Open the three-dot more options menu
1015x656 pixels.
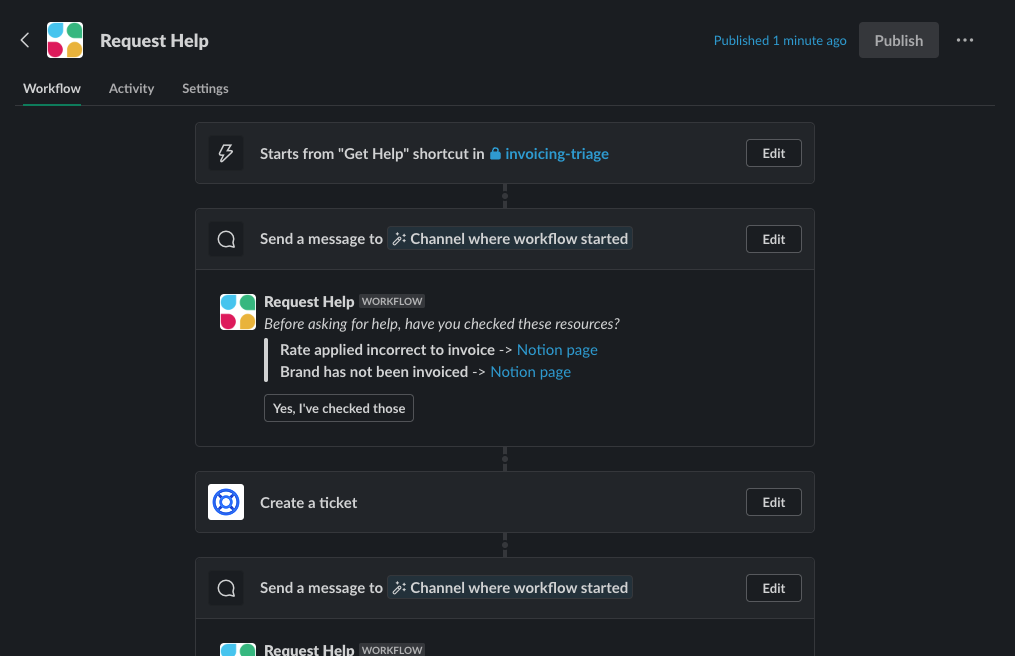(x=965, y=40)
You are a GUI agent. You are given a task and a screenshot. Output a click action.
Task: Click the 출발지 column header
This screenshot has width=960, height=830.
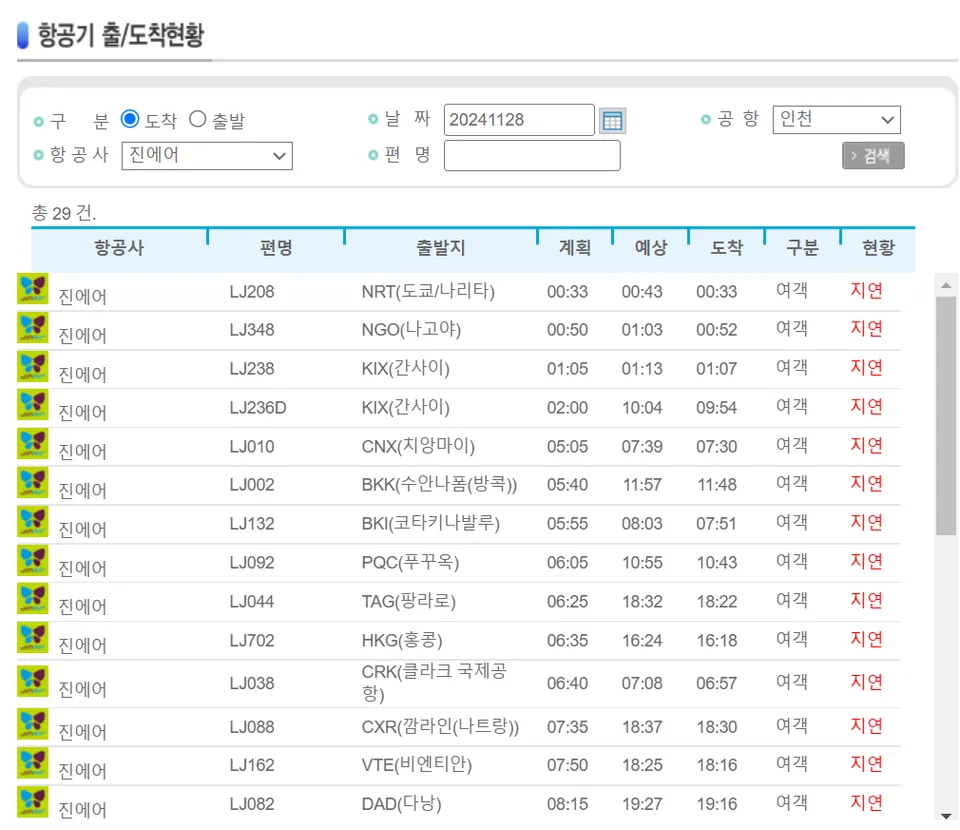point(441,248)
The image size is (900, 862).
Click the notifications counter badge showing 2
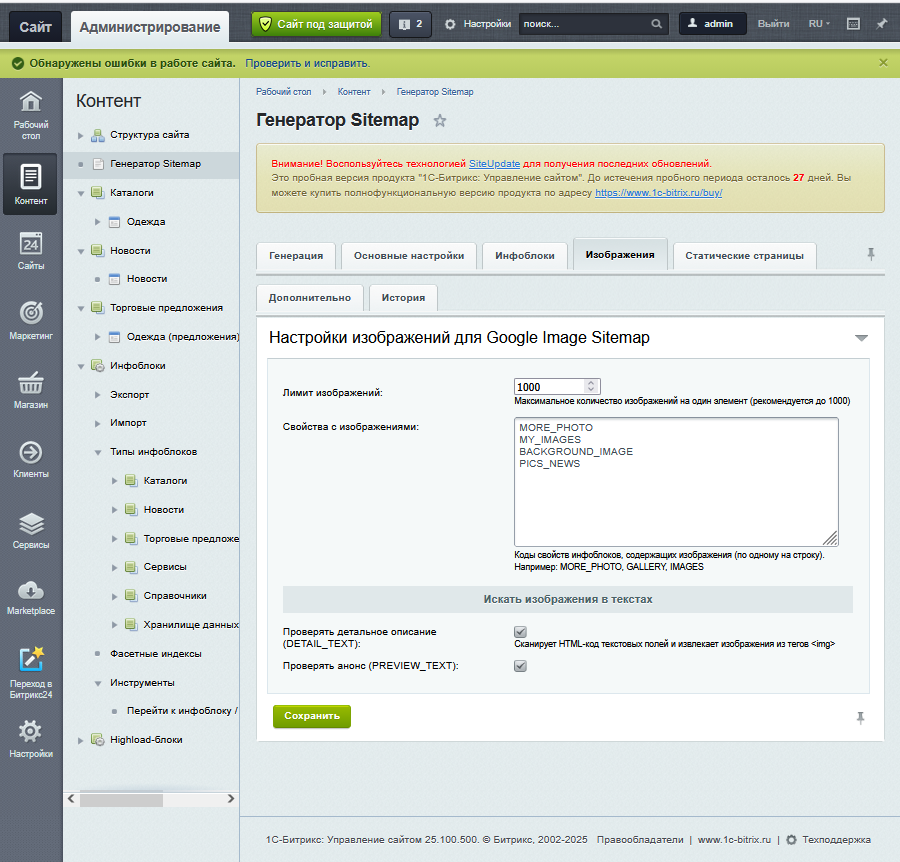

----------

The lines from the one containing "This screenshot has width=960, height=830." through the last line above are to be repeated exactly, and only those. Any pictures must be left out.

### [RESPONSE BOX]
This screenshot has width=960, height=830.
point(441,248)
The image size is (900, 862).
Click the notifications counter badge showing 2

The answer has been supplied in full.